Saturday, April 23, 2022

THE IRA CEASEFIRE 1994
My part in its downfall ...

(with apologies to Spike Milligan RIP)

Wilton Park, February 1996
Click on the image for a larger version

As this conference took place under Chatham House rules, I am not allowed to tell you who said what. For once this is very convenient as I can't remember a single word of who said what at this remove.

I have also been told that I can't tell you who was there, but that's me in the third row from the front with the photographer's flash reflecting in my glasses.

I can tell you that there are seven people who were there who aren't there.

So thanks to Chatham House I am able to present you with a mystery that not even Monsieur Poirot could solve.

However, I'll put you partly out of your misery by filling in a little of the background.

The theme of the conference at this UK Foreign and Commonwealth Office (as it was then) Centre was:
BRITAIN AND IRELAND
Their Future in a Changing Europe

and everybody almost who was anybody in this area was there, government officials, press correspondents, university reasearchers, representatives of important institutes, and a whack more.

There was even one member of the Irish Seanad (Senate), whom I cannot name, but who was actually a neighbour of mine some years earlier. I'm not sure we were both living in the same place at the same time then, but if we were she was on my paper run.
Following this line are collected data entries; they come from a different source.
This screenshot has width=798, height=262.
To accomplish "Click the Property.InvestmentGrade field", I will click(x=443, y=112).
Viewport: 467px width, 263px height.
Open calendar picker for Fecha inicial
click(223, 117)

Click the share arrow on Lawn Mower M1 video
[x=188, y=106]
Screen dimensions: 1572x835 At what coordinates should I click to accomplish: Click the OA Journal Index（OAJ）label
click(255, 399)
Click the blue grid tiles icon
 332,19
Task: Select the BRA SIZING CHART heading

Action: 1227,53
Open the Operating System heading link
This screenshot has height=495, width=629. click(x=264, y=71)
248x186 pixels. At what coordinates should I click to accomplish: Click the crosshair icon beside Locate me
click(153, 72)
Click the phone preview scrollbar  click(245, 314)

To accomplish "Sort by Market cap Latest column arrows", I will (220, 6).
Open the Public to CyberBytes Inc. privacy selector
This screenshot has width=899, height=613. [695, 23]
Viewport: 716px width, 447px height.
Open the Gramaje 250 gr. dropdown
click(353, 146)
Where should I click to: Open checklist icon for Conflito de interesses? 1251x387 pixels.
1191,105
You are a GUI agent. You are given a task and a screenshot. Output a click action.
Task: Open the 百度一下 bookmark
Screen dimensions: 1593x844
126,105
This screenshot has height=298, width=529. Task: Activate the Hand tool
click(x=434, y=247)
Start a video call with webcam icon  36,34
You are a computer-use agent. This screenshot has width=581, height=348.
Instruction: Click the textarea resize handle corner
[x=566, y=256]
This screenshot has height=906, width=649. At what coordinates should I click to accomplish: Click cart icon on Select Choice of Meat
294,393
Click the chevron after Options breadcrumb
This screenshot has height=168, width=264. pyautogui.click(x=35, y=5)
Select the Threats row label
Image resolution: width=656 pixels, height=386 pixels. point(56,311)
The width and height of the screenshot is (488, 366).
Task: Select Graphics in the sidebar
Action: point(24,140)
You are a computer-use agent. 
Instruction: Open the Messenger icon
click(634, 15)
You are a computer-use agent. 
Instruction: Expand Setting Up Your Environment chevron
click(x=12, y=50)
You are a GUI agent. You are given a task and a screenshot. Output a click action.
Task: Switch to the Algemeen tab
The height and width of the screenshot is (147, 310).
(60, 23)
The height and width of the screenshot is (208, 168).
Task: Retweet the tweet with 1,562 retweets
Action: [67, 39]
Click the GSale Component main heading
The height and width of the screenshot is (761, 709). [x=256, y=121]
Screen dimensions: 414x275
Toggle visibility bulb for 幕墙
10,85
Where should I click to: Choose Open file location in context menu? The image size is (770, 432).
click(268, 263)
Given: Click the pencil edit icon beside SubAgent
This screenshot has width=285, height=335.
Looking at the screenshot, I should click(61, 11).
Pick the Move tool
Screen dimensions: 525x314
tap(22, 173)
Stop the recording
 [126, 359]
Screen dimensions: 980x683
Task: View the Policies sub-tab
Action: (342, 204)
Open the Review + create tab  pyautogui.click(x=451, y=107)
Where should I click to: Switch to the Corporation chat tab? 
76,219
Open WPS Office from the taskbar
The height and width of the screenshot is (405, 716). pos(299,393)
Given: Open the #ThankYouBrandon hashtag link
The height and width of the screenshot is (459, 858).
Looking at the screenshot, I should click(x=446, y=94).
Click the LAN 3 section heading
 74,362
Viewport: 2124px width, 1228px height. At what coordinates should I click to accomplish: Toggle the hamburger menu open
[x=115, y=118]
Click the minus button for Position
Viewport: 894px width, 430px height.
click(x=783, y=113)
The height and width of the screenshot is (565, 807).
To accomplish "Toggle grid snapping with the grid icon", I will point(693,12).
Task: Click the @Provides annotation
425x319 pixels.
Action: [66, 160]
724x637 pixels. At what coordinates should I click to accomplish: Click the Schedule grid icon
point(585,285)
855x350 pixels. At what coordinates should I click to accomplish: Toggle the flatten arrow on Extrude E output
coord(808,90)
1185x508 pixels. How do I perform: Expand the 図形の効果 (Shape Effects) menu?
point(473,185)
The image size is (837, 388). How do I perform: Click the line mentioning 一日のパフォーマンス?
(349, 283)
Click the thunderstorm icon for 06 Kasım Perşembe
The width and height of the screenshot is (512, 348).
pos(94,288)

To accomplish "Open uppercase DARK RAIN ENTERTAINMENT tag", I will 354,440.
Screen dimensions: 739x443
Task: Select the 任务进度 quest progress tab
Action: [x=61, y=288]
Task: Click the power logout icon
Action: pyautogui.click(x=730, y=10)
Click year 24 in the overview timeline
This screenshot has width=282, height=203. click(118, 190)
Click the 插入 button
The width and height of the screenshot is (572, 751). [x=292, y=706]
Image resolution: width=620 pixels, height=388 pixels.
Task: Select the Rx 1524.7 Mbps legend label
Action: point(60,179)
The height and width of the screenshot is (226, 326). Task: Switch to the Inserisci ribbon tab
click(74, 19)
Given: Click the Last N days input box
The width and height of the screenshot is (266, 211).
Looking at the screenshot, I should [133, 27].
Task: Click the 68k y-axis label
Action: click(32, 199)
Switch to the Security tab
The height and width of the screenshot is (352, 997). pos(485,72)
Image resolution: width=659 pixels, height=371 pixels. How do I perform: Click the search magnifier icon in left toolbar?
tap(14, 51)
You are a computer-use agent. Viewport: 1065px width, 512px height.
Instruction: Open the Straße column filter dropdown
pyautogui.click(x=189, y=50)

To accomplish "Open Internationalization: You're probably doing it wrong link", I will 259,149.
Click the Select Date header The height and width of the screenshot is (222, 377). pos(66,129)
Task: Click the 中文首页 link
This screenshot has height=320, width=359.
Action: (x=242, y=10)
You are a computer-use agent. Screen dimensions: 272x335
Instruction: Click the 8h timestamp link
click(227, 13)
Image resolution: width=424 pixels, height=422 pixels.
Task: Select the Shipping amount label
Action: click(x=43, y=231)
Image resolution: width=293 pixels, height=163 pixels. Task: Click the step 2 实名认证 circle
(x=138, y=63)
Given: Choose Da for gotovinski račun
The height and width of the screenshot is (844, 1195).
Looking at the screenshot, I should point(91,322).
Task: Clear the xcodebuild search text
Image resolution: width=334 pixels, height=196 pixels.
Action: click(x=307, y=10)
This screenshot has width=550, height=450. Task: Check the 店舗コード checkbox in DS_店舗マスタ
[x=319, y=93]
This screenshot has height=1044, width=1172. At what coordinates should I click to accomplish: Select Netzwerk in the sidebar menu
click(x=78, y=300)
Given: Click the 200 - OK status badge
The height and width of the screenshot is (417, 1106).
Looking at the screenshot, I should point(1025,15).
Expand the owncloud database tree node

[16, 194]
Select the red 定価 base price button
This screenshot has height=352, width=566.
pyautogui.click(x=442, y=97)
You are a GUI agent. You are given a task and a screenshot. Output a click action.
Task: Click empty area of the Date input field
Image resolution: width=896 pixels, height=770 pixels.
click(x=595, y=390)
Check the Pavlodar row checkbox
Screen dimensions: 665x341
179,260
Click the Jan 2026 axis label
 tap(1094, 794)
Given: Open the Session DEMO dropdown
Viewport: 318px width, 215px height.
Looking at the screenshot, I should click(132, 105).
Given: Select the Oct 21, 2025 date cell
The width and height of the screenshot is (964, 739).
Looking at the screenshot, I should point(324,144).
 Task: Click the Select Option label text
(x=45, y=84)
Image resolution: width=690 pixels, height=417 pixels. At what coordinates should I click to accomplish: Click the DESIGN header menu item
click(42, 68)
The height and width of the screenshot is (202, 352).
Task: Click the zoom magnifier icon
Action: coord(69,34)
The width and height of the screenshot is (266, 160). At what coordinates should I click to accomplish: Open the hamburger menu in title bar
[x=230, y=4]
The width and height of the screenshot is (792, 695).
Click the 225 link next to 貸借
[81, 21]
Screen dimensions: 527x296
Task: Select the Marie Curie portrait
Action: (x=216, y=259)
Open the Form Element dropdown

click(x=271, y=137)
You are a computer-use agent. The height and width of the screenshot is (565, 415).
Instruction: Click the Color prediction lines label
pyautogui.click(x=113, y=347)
A most civilised lady.

Anyway, we were not long arrived at the conference centre on the first night when reality struck a deadly blow.

This was 1996 and the IRA ceasefire had been in force since 1994, at which time all sorts of momentum had picked up for cooperation between the two camps within Northern Ireland, between the North and the South, and between Ireland and the UK (which we used to call England).

The bolt from the blue that night was the breaking of the IRA ceasefire with a massive bomb in London's Canary Wharf (or close by).

The attendance was stunned when this came across on the television. Even an on-screen Gerry Adams looked a bit put out.

There was an immediate, and slightly undignified, rush for the door by a small but select number of very senior government officials from both sides of the Irish sea. Ministers to be briefed etc.

The reason I was there was that I was about to inherit the EU Northern Ireland Peace Programme and the EU Irish INTERREG programmes in the Irish Department (Ministry) of Finance.

And what a start that was, with lots more excitement to follow over the following five years until I was unceremoniously plucked from this area of work to man the blade of one of the Department's financial axes as it fell on the "outside" Departments allocated to my benign control.

THE END.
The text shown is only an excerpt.